**PROBLEM TO SOLVE**.
Can you copy out word for word the rows starting with the one that contains "This screenshot has width=1512, height=791." and going on through the final row, with both ends included?

**TASK INPUTS**.
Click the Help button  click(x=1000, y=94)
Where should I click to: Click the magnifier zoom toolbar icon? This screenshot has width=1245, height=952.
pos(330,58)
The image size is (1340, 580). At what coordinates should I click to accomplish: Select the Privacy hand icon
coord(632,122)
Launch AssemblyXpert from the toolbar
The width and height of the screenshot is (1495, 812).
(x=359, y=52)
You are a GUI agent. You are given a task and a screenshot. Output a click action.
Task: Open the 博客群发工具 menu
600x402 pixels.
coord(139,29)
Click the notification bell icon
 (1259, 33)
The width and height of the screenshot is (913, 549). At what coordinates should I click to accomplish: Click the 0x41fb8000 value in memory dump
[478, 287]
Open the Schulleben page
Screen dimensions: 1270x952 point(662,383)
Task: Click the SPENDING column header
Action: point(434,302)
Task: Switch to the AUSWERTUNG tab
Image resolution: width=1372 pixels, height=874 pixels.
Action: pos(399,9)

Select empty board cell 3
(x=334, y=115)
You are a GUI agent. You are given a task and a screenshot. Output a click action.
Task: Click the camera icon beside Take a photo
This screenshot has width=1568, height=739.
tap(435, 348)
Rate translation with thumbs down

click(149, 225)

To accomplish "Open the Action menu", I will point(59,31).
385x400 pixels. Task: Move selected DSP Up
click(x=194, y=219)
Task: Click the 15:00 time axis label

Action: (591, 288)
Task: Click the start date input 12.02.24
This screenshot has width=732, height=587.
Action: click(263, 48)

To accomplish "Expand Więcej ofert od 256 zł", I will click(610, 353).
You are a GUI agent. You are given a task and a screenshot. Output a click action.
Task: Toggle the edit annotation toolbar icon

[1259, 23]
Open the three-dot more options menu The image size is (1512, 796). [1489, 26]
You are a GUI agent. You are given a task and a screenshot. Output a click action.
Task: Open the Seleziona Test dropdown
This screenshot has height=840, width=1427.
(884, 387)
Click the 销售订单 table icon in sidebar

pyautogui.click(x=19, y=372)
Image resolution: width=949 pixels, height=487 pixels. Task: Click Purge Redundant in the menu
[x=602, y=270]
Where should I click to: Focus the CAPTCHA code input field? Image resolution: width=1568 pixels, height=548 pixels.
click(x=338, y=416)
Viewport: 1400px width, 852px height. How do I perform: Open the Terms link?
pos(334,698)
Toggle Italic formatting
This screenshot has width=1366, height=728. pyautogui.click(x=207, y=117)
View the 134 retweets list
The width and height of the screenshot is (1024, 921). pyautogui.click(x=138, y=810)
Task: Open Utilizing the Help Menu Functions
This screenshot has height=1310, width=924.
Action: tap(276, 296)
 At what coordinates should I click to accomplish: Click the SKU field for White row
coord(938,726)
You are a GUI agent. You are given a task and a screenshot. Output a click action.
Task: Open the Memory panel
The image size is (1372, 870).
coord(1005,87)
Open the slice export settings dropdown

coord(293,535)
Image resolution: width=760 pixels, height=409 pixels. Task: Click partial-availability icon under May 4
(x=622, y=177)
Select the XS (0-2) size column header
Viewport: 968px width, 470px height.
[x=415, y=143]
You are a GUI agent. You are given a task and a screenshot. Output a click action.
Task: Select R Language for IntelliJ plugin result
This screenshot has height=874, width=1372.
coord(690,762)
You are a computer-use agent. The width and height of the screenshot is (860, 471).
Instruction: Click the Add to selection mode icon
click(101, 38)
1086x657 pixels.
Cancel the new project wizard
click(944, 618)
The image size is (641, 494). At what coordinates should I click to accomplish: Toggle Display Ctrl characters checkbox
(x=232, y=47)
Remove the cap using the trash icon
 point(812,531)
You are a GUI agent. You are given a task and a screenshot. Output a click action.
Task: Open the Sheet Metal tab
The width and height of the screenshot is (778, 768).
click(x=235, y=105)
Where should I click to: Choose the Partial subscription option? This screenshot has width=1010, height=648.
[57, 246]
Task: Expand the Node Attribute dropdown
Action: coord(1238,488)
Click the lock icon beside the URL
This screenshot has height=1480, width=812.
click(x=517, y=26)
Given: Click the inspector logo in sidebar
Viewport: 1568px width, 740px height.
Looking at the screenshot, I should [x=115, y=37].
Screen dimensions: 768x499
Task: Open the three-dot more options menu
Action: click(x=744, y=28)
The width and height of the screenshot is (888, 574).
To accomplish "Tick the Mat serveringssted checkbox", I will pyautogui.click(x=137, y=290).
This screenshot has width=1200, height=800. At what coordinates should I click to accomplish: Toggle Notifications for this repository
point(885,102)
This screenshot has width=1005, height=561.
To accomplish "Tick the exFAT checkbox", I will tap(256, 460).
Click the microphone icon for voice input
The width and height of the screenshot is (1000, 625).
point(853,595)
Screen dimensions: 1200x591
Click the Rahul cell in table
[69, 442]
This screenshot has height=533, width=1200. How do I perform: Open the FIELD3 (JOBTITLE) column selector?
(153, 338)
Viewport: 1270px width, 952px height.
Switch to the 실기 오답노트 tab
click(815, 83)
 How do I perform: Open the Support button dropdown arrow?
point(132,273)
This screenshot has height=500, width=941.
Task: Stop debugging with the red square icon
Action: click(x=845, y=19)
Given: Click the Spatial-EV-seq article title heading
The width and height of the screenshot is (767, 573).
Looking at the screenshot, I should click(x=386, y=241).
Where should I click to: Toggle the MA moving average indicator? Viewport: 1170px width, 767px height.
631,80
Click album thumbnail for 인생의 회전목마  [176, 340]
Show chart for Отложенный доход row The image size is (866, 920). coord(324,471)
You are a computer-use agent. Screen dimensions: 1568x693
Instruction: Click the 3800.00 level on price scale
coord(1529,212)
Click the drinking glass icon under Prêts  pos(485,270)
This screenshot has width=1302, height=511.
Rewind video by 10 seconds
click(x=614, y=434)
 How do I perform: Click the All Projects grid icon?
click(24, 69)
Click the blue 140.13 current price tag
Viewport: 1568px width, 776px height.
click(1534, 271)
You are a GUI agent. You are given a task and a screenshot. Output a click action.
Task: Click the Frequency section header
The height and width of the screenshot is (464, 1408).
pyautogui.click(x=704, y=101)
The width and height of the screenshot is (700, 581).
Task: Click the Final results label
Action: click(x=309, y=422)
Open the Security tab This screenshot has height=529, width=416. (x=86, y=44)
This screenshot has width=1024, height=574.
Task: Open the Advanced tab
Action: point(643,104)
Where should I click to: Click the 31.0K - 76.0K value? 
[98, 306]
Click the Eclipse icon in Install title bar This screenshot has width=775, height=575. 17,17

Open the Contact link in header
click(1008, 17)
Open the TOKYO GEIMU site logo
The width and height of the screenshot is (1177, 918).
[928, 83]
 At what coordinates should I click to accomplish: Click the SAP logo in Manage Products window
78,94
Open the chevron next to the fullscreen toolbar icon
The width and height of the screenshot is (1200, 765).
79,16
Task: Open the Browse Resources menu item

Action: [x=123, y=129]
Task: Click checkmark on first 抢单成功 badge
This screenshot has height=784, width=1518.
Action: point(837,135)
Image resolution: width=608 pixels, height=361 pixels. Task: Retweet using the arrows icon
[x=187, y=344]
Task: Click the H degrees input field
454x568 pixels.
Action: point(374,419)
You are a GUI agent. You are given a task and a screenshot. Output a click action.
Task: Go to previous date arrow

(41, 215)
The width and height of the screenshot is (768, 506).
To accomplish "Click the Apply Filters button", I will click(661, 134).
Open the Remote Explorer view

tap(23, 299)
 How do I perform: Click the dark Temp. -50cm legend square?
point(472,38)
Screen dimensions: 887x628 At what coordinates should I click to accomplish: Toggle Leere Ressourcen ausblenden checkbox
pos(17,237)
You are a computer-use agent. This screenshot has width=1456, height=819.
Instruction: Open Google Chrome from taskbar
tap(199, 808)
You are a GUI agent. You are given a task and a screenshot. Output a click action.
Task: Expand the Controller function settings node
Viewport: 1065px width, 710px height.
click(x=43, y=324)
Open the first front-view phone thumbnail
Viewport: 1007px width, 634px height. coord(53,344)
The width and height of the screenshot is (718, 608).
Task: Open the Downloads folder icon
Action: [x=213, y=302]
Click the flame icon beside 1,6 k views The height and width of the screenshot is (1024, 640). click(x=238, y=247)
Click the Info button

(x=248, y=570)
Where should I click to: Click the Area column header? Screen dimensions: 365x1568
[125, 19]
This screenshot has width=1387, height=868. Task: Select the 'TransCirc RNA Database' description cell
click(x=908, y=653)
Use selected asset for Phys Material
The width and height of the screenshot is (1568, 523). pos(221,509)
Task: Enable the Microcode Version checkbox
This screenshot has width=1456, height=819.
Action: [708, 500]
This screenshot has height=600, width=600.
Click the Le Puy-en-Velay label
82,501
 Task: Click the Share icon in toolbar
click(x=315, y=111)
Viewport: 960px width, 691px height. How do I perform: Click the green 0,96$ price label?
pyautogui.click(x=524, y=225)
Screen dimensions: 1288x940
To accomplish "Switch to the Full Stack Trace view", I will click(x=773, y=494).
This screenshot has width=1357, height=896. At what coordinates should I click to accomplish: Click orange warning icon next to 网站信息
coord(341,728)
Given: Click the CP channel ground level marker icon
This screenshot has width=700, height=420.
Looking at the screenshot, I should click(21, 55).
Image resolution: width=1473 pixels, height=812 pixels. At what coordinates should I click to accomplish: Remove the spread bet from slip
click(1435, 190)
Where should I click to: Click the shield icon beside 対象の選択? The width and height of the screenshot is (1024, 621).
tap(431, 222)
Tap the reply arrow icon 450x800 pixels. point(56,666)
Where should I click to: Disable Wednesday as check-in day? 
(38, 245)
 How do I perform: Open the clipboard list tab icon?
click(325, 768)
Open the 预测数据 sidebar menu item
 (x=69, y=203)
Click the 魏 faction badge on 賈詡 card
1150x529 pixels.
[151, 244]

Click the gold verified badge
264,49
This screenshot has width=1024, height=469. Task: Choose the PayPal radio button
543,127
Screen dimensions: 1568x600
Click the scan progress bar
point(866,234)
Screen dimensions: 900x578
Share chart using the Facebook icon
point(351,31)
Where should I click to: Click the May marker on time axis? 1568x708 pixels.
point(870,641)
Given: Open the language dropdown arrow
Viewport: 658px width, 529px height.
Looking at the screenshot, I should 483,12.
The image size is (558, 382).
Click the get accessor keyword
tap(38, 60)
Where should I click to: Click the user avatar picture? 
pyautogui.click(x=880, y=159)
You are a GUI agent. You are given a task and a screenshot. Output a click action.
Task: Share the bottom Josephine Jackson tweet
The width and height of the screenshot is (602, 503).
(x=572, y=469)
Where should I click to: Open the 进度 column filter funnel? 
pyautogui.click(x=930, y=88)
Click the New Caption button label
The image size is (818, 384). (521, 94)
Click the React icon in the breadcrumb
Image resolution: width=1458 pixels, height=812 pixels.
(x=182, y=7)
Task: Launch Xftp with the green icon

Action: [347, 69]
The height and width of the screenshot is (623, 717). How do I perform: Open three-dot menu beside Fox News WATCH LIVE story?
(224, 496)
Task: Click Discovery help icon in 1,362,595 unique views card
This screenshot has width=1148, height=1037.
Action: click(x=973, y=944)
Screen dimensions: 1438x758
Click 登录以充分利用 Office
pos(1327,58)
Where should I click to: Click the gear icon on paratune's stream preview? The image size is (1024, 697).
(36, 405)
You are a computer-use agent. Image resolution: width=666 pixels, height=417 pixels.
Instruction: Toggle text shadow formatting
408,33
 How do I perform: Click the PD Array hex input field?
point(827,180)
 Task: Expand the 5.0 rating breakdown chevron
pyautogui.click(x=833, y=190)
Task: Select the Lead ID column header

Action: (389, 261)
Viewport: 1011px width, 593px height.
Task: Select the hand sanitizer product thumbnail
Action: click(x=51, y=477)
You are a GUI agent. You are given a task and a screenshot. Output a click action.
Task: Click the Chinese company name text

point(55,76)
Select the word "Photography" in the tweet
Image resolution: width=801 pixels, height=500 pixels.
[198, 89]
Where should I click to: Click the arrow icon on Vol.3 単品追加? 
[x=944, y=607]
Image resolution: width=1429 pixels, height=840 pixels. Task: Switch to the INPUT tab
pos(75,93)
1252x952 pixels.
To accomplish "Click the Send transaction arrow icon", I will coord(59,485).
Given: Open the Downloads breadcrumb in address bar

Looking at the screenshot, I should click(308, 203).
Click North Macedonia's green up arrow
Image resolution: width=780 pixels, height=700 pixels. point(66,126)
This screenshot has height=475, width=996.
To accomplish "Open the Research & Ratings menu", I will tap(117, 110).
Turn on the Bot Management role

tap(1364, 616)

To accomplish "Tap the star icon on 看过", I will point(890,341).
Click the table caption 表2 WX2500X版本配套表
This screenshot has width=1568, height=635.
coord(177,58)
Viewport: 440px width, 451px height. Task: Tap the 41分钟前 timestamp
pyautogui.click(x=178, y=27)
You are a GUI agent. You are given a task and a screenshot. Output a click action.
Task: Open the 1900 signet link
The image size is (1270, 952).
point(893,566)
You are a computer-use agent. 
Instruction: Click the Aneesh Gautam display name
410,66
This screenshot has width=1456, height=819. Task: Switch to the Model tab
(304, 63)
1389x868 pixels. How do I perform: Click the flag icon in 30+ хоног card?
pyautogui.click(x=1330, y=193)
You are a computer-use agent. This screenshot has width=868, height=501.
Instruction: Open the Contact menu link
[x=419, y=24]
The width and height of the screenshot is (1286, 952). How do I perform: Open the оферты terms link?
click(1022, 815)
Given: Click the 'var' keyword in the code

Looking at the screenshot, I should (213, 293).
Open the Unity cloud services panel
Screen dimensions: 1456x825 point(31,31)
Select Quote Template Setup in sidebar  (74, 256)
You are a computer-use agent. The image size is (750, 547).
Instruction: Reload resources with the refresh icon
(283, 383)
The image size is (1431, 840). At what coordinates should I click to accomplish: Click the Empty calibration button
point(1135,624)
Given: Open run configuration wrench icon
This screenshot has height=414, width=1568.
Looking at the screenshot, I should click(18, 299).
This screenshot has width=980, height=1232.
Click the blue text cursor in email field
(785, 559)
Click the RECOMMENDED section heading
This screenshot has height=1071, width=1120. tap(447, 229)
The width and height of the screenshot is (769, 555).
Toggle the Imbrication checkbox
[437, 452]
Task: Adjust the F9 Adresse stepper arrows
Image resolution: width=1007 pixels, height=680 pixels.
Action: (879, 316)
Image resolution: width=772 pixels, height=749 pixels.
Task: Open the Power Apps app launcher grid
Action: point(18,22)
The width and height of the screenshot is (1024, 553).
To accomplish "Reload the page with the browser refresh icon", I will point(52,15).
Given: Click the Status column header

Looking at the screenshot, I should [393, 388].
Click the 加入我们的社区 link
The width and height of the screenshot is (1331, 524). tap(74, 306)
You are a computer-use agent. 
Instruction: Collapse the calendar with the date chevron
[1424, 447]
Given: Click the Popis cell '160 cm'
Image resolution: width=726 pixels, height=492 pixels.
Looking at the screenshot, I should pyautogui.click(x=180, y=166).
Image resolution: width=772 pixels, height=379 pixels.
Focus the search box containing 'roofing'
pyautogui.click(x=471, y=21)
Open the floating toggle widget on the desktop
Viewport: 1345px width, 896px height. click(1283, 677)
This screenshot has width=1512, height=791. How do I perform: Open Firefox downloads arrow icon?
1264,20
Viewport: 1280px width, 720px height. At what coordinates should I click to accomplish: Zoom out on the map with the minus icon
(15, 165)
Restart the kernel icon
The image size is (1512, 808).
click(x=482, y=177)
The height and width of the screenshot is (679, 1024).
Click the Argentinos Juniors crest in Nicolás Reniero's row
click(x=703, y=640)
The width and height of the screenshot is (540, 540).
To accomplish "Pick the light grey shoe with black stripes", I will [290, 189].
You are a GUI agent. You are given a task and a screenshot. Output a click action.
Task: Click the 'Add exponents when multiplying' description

**ANSWER TO THE PROBLEM**.
This screenshot has width=1512, height=791. How do I perform: Open Firefox downloads arrow icon?
1264,20
Viewport: 1280px width, 720px height. At what coordinates should I click to accomplish: Zoom out on the map with the minus icon
(15, 165)
Restart the kernel icon
The image size is (1512, 808).
click(x=482, y=177)
The height and width of the screenshot is (679, 1024).
Click the Argentinos Juniors crest in Nicolás Reniero's row
click(x=703, y=640)
The width and height of the screenshot is (540, 540).
To accomplish "Pick the light grey shoe with black stripes", I will [290, 189].
You are a GUI agent. You are given a task and a screenshot. Output a click action.
Task: Click the 'Add exponents when multiplying' description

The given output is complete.